____ Supplied text

In one aspect, the roller 54 can be a conventional roller configured to carry yarn and/or modify the direction in which yarn travels as it is pulled through the system 50. In another aspect, the roller can be positioned adjacent the second tube end 66. In still another aspect, the roller can be positioned above at least a portion of the warper 60 and/or a beam 68 cradled in the warper. As illustrated in FIG. 2, when in use, yarn can wrap around at least a portion of the roller 54 a predetermined amount to direct the yarn toward the warper. For example, yarn can wrap around the roller about 90°, though it is contemplated that the yarn can wrap around the roller 54 less than about 45°, about 45°, about 50°, about 55°, about 60°, about 65°, about 70°, about 75°, about 80°, about 85°, about 90°, about 95°, about 100°, about 105°, about 110°, about 115°, about 120°, about 125°, about 130°, about 135°, or more than or about 135°. In another aspect, the roller can be positioned so that a yarn plane 3 extends from a circumferential edge of the roller to an outer diameter 80 of the beam 68. As will be described more fully below, yarn ends extending from the roller to the outer diameter of the beam can be substantially positioned in the yarn plane 3.

The S-bar roller 56 can be a conventional S-bar roller configured to selectively adjust the tension on yarn 2 contacting the S-bar roller. In one aspect, the S-bar roller can be adjusted, either manually by a user or automatically by a tension monitoring system, to impart a desired amount of tension on the yarn. For example, to lower the tension, the S-bar roller can be adjusted to reduce the amount of contact between the yarn and the roller. Alternatively, the S-bar roller 56 can be adjusted to increase the wrap of yarn on the S-bar roller, thereby increasing the amount of tension applied to the yarn.

In one aspect, the expansion comb 58 can be a conventional expansion comb configured to position each yarn end 2 as desired relative to the other yarn ends and/or the width of the beam 68. For example and without limitation, the expansion comb can be configured to evenly space each yarn end relative to the other yarn ends. In another aspect, the expansion comb can be configured to redirect yarn axially relative to the beam so that an even layer of yarn can be applied to the beam as it rotates in the warper 60.

________

Exercises
A. According to the warping text, what does the S-bar roller selectively adjust?
B. Copy the stretch of the warping text from "The S-bar roller 56 can be a conventional" through "to the yarn.", substituting "operator" for "user".
The records are not needed.

____ Dataset extract

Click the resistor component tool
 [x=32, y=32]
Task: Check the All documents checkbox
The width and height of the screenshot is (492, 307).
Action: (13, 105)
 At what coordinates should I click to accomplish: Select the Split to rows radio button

________
____ Dataset extract

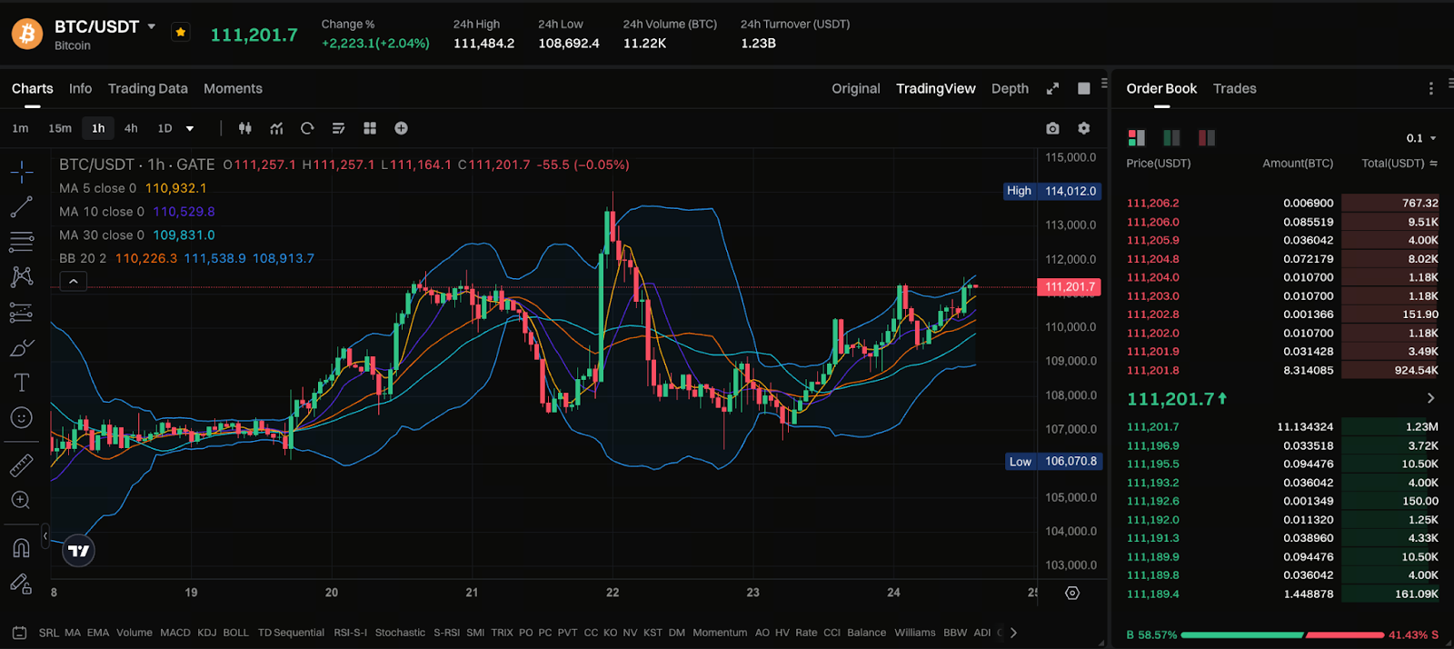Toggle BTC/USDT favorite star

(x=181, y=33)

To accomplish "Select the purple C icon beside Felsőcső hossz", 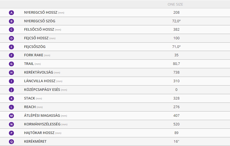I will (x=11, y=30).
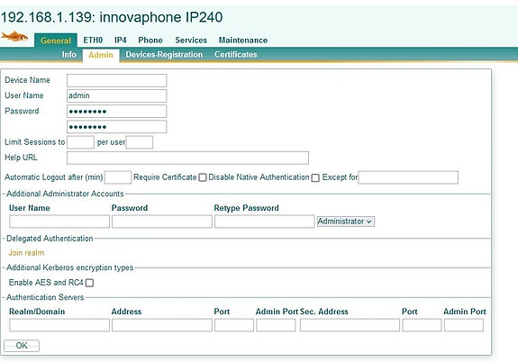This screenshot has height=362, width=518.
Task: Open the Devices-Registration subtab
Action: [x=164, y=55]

________
____ Dataset extract

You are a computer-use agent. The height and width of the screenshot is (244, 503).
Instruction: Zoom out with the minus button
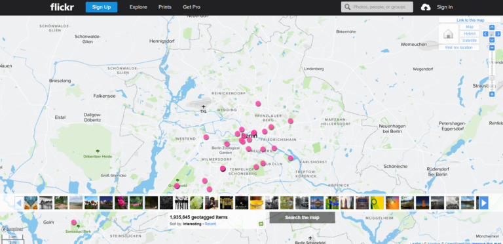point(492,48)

________

Expected responses
A. The tension on the yarn that contacts the S-bar roller.

B.
The S-bar roller 56 can be a conventional S-bar roller configured to selectively adjust the tension on yarn 2 contacting the S-bar roller. In one aspect, the S-bar roller can be adjusted, either manually by a operator or automatically by a tension monitoring system, to impart a desired amount of tension on the yarn. For example, to lower the tension, the S-bar roller can be adjusted to reduce the amount of contact between the yarn and the roller. Alternatively, the S-bar roller 56 can be adjusted to increase the wrap of yarn on the S-bar roller, thereby increasing the amount of tension applied to the yarn.